Over the past four decades, medical marijuana’s credibility has grown in the medical community as a possible solution to treat chronic conditions and diseases. While marijuana hasn’t demonstrated that it is the ultimate solution or cure to end a disease in general, it can help soothe the effects of chronic diseases, inhibit diseases from developing at a rapid pace and possibly become a replacement for opioids to handle emotional and physical pain.
This is how marijuana positively contributes to the following seven diseases:
A study from the University of Buffalo’s Research Institute on Addictionstested how marijuana affected chronic stress in rats and used this information to coincide with equivalent human responses. In this experiment, researchers found that when the rats were bound by rodent restraints for long periods of time — a source of chronic stress — the production of their brain’s endocannabinoids rapidly decreased. In regards to human beings in long-term stressful situations, these receptors influence how well a person can process thoughts, gauge emotions and behave, and they even can impact a person’s cognitive ability to handle pain and anxiety. When there is a lack of endocannabinoid production in the brain, an individual is at risk of developing depression. Marijuana can play a role in restoring cannabinoids such as tetrahydrocannabinol and cannabidiol in the endocannabinoid system, and helping ease the depressing.
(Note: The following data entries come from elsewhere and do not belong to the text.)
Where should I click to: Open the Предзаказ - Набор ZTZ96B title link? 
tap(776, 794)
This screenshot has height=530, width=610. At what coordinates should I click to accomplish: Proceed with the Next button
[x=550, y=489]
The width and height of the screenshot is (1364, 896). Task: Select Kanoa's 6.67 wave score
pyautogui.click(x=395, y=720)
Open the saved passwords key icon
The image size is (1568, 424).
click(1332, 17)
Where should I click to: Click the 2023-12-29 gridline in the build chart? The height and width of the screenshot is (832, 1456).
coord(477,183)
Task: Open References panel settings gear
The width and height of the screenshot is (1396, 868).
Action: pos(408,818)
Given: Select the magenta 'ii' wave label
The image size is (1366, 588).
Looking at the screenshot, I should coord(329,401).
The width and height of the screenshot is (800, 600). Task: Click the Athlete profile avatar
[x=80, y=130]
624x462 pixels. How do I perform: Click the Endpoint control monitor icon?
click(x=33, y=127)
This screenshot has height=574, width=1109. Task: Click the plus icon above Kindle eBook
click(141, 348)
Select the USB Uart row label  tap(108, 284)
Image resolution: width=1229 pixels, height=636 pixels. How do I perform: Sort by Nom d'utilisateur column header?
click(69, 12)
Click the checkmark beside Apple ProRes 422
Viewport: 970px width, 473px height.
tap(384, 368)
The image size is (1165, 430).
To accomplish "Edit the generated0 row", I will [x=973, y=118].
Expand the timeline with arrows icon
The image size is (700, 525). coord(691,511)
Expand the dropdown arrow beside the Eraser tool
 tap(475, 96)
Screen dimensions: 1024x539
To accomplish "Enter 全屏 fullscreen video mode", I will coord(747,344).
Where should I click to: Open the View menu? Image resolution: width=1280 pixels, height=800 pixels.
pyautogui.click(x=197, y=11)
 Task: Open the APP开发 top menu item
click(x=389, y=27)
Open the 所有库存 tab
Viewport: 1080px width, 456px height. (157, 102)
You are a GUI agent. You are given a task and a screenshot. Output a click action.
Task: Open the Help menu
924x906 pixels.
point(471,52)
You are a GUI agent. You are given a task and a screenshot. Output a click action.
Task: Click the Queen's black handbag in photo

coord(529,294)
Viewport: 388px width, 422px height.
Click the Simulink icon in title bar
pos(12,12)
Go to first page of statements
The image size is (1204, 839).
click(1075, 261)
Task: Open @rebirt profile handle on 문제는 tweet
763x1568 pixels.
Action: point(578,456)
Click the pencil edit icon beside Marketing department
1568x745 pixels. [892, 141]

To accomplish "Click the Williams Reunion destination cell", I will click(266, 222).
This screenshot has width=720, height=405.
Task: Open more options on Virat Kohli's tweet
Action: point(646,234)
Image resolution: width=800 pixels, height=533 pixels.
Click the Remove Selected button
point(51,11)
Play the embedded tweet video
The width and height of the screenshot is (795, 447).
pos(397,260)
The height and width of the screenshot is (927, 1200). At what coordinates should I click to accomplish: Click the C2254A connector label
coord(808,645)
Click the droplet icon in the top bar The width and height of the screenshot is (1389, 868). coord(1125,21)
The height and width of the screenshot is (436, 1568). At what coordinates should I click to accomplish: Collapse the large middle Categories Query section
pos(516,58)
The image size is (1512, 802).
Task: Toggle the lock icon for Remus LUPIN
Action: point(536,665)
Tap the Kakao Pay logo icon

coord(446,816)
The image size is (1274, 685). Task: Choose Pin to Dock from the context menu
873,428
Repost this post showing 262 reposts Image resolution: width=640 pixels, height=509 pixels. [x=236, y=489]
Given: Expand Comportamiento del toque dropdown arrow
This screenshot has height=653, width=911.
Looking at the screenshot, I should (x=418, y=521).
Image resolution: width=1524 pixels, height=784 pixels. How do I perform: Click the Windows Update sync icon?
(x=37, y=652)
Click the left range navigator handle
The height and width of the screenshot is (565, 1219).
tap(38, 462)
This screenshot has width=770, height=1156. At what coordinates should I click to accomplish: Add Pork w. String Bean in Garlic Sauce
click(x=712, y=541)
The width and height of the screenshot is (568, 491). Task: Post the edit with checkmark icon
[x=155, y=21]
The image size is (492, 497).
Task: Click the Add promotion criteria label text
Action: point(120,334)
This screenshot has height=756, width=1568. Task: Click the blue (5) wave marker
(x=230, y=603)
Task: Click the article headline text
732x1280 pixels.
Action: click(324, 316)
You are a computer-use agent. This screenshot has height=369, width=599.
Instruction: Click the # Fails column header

Like depression, anxiety reduces the endocannabinoid production in the brain and inhibits an individual’s ability to cope with pain and stress. However, the use of marijuana to treat anxiety can go either way: It can either deplete anxiety or increase it. While marijuana is meant to bring a person into a tranquil state, some individuals possess a brain chemistry that simply does not react well with the plant’s chemicals. In other cases, marijuana has been able to prevent unwanted anxiety attacks, stimulate a calmer “fight-or-flight response” to stress and all-together provide the user with a “high” that releases any tension in the body.
Given that epilepsy is a cause of seizures (also known as “electrical storms”), medical scientists have created a specific CBD formula that is proven safe for individuals to use because it possessed little to no effect on the sensitive psychoactivity of epilepsy patients. Some of the first tests with marijuana, such as a 2015 test at the NYU Langone Medical Center, actually demonstrated that it had the ability to suppress seizures. Because of this, researchers and developers have been able to manipulate marijuana compounds to tailor to an individual’s epileptic condition, keeping in mind that this disease affects multiple people differently.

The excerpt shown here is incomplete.